■ Challenge 1 ■
In the passage about James Brown and Fela, between which years was Brown consciously trying to bring out the Africanist elements in his music?
■ Challenge 2 ■
Name every city in the passage about James Brown and Fela where the band is said to perform on its U.S. tour.
■ Challenge 3 ■
Write what comes next in the passage about James Brown and Fela, picking up after its final sentence.

■ Source passage ■

That music turned sub-Saharan Africa upside down.

James Brown turned Africa upside down inside out.

You start from the structure of his music.

You know that was a very powerful rhythmic construction and it was full of black pride and black power.

That music actually gave Africans a point of reference and cultural redefinition.

He says it was around this moment when James Brown Records just fell on West Africa.

Between 64 and 69, Brown consciously trying to bring out the Africanist elements in his music.

What he means is that shift.

In the mid-60s when James Brown went from gospel R ⁇ B to percussive rhythms, chicken scratch guitar, call and response, that's when he blew up in Africa.

And as Michael puts it, it was almost a kind of alchemical transmutation.

He was taking in African rhythms from across the Atlantic and then sending it back to the continent in a new form.

It's like hearing your own voice come back at you, but you recognize it as having been transformed in some profound ways.

Whatever it was, now the Nigerian kids just did not want to hear high life.

All they wanted was funk and soul.

Benson says they would hear that over and over.

It gigs.

Play some James Brown.

And Fela didn't want to.

Frustrated and at a loss for direction, Fela apparently thought about giving up.

He gives an interview to a Nigerian newspaper where he complains.

He says he heard from a friend in America that James Brown was covering one of Fella's songs.

And how is that fair?

He sort of suggests that James Brown had stolen his music.

It's a fascinating moment.

James Brown hadn't been to Nigeria yet.

Probably hadn't heard...

Fella yet, but in just a few years, he would come to Nigeria.

He would hear Fela play.

His drummer, Clyde Stubblefield, would apparently sit in the corner at one of Fella's shows and notate the rhythms of Fella's drummer, Tony Allen.

So there was something going on there.

He had an intuition, but it was maybe out of time or something.

In any case, he gives this interview, suggesting that if Americans want African-sounding music, wait till they get the real thing.

Listen to us.

Americans like us.

That's one of the reasons why we travel.

Right after that article was published, Fella got an offer to take his band Kula Libitus on a two-month tour of America to expose the American public to their brand of high life.

This is Velakuti, Fear No Man.

May 1969, Kula Lobitos sets off on a 10-month U.S.

tour.

They perform in Washington, D.C., boom.

Chicago, boom.

San Francisco, boom.

■ Given entries ■
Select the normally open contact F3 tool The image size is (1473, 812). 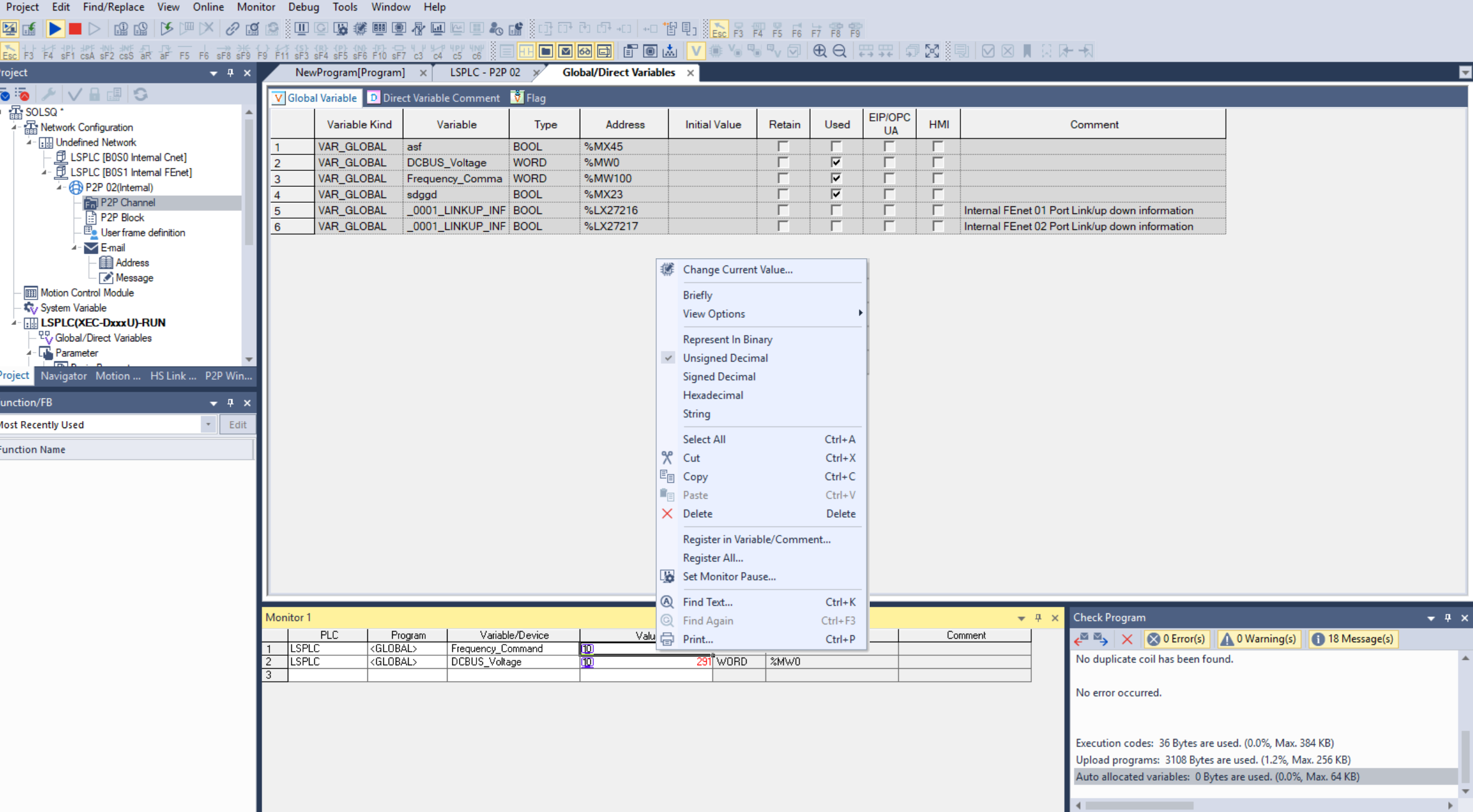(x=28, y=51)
* * *
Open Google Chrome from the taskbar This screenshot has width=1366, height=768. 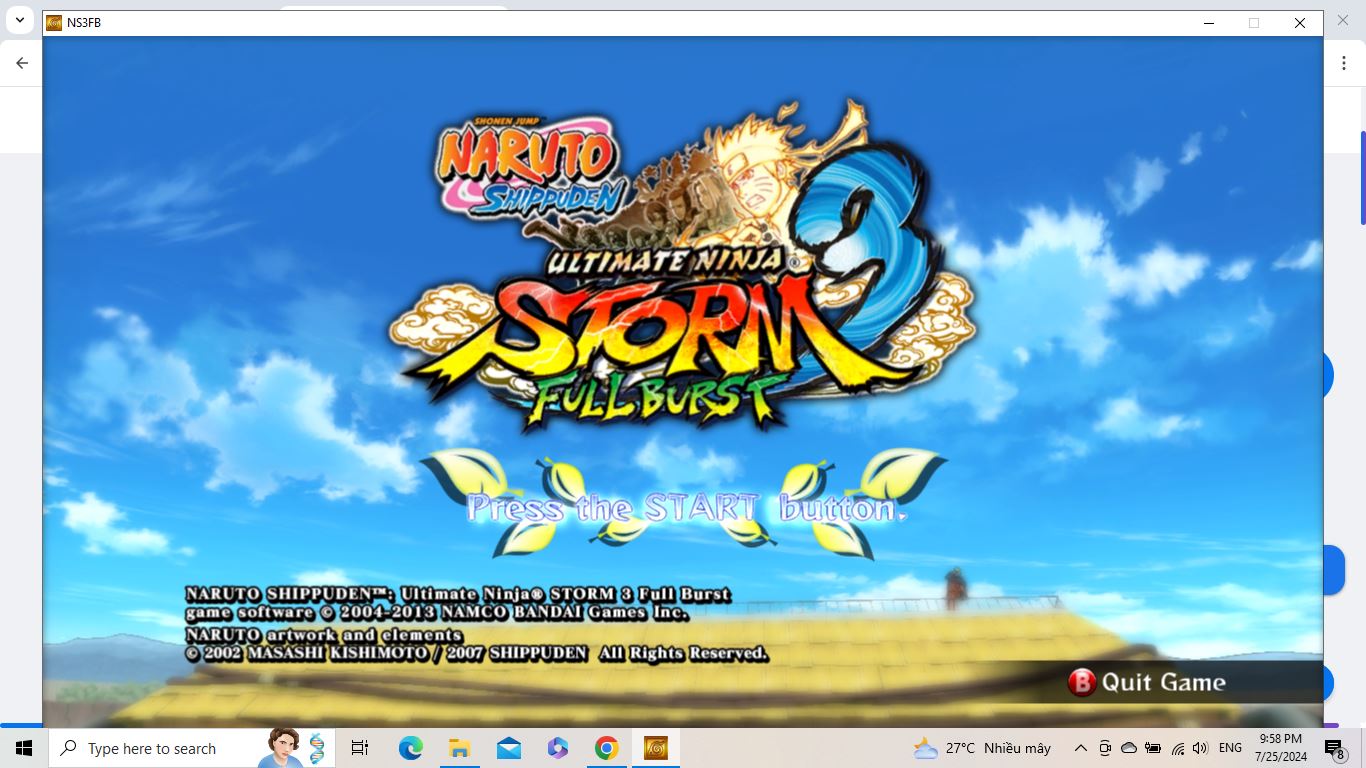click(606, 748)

■ Exercise output 1 ■
Between 64 and 69.

■ Exercise output 2 ■
Washington, D.C.; Chicago; San Francisco

■ Exercise output 3 ■
But by the time they get to L.A.,

they're broke and their visas have run out.

Yeah,

it wasn't easy for Fella here.

And this brings us to Sandra Isidore, who is often called the queen of Afrobeat.

If Fella is the king, she's the queen.

You want to check me?

How do I sound to you right now?

You sound okay to me.

How do I sound to you?

My voice carries.

You sound.

The day that I sat down with Sandra in LA, her Afro was dyed bright, sunny yellow.

She wore deep blue lipstick, had massive galaxy earrings, and had a swirling constellation of tiny diamond stars affixed to her face, which caught the light as we talked.

She is very striking, in other words.

Sandra is a singer and a composer.

Her meeting Fela would profoundly shape and change both of their lives.

Their politics, their music.

their trajectories, and also in the process, music history.

So I want to go into her story story for a second.

I'm a country girl that grew up in the city.

Sandra grew up in Watts, California.

She was born in 1938, same year as Phila.

She showed me a picture of her when she was six, standing in front of a mirror holding a doll.

That's a happy little girl growing up, you know, and in a perfect world.

Beautiful neighborhood.

We lived on the corner house.

We had a nectarine tree, apricots, oranges, pomegranates, lemons.

Wow, sounds idyllic.

And you see my little white doll, don't you?

Yeah.

They didn't have black dolls back then.

When she was six, Sandra and her family moved to Compton, which was then an all-white neighborhood.

Compton was beautiful then.

Fields and pastures, horses.

You know, we were the first black family to move into that area.

And my friends then, all my friends were white.

It made me start looking at myself in the mirror.

And then I wanted to know, well, when is my eyes going to turn blue?

My hair is going to be long and stringy, and I'm going to have white skin.

When is that going to happen?

How literally did you take that thought?

I was thinking I was going to turn white.

So that's how deep it was.

I asked Sandra about her parents.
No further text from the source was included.